Not strange and if you try to Google the issue you’d learn that

> python -c "import sys; print(sys.getrecursionlimit())"
1000

And no, it is not a good idea to flatten the matrix. RNN’s forget really fast so perhaps try with 56 steps and an input of 120.

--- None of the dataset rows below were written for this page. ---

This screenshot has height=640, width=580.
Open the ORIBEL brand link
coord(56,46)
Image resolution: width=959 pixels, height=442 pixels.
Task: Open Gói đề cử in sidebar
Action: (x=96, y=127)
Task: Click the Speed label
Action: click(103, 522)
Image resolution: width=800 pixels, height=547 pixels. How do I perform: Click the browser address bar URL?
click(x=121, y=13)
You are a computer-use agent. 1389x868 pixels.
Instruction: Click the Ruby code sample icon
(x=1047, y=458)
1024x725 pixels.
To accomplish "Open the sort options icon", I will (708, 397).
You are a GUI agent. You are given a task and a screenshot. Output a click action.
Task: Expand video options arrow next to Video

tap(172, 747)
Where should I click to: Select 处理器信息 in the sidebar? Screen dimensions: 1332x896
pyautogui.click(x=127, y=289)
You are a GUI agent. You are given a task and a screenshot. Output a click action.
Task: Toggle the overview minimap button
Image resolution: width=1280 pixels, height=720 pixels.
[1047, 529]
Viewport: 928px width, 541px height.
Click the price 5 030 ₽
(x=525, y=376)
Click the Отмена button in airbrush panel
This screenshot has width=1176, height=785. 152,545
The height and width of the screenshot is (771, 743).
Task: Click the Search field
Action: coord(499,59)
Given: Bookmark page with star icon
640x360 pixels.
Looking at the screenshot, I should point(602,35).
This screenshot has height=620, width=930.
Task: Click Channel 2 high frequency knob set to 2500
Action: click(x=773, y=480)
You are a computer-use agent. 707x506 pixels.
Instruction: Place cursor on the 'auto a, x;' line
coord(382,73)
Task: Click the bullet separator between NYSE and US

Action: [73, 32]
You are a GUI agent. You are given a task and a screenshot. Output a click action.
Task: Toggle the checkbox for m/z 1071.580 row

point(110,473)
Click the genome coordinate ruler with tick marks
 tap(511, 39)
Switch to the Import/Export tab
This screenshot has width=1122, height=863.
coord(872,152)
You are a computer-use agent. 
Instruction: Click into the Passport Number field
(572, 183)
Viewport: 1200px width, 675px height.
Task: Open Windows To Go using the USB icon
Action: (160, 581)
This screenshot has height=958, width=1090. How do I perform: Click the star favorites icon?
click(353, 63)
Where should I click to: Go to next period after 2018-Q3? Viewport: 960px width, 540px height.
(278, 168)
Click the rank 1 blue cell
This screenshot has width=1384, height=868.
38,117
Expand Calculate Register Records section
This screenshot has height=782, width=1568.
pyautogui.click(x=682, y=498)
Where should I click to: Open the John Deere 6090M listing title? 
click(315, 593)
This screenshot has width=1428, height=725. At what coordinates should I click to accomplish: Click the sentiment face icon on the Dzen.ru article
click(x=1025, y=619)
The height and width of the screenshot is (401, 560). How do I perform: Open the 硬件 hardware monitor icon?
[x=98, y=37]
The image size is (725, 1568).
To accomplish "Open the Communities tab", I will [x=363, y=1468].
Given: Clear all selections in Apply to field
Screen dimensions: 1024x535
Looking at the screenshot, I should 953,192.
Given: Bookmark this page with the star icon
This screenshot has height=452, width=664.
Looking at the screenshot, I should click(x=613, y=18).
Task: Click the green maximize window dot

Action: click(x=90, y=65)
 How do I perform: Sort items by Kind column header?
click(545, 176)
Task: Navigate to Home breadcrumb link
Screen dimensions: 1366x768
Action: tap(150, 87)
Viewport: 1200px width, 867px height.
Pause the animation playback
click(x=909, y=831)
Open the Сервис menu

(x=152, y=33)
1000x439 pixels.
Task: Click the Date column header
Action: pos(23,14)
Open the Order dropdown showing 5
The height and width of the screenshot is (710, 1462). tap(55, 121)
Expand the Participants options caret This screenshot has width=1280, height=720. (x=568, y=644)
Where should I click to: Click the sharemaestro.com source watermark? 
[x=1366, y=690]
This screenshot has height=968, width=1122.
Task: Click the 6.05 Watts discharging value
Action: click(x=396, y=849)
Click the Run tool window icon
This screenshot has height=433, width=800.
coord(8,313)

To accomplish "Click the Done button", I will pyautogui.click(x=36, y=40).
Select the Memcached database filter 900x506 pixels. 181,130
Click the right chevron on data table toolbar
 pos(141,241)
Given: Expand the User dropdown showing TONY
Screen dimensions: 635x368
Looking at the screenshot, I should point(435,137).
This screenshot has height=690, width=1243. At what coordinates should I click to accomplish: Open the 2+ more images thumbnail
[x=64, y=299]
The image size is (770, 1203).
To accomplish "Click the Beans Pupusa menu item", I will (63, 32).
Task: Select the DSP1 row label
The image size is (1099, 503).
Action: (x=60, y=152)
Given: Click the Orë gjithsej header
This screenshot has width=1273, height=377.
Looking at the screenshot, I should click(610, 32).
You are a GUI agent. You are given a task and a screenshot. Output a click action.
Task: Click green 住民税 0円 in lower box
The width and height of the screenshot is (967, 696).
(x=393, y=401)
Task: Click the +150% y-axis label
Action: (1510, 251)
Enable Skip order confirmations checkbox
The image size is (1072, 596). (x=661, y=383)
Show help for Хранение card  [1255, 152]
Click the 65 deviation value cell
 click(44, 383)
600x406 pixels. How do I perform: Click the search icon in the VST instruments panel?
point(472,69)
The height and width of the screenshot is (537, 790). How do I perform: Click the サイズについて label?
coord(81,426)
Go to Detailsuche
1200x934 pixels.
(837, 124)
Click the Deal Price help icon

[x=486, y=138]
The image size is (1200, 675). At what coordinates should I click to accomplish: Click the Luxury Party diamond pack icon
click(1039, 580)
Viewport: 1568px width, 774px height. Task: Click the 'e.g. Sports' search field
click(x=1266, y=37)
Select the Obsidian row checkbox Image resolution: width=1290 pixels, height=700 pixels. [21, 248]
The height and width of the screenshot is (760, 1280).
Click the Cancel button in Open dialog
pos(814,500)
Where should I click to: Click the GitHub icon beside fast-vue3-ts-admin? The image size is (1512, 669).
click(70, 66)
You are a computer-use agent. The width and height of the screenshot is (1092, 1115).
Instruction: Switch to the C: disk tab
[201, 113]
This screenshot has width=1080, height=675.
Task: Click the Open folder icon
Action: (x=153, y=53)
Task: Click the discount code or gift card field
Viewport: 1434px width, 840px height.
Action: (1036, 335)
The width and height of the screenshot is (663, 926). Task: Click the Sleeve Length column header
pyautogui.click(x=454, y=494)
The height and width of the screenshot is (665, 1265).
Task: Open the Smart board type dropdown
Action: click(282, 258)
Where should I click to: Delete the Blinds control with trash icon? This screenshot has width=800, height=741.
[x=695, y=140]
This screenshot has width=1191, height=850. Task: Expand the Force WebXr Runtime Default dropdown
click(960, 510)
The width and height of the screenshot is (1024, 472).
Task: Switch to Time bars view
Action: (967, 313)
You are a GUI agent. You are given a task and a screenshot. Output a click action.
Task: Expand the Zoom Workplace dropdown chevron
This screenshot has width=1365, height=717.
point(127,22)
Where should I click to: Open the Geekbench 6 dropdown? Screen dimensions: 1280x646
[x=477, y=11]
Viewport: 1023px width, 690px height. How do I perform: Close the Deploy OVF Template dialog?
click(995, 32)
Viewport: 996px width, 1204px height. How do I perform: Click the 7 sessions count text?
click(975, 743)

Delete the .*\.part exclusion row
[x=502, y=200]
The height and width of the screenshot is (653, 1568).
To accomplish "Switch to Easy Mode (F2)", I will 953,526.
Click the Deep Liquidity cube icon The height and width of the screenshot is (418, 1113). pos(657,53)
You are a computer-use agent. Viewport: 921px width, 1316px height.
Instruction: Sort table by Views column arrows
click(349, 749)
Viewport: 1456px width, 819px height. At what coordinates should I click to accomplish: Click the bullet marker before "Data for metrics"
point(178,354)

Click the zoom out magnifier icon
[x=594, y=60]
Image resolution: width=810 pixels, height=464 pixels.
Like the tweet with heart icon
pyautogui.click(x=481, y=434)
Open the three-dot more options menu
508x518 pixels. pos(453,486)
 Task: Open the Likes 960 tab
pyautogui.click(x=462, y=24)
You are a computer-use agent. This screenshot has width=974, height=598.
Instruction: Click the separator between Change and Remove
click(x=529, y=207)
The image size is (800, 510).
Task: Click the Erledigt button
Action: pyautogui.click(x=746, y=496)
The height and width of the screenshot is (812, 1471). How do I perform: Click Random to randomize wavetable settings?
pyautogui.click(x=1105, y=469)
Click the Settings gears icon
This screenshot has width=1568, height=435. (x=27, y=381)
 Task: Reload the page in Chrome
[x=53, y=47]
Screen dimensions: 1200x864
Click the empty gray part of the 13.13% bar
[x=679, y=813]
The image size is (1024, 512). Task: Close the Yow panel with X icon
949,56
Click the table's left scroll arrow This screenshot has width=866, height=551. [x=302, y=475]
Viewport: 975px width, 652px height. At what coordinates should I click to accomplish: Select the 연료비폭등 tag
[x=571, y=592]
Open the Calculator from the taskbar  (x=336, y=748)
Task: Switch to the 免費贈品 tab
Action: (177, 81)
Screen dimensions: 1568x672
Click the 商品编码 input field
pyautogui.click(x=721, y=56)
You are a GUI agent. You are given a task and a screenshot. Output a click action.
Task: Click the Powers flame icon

Update: so I’ve changed it to 120 steps, which is far below 1000, but it stills says that I am reaching the recursion limit. Small steps for up to 20 still work. However, for my case, my input is of a fixed sequence length of 120 so I should iterate over each character. Any suggestions?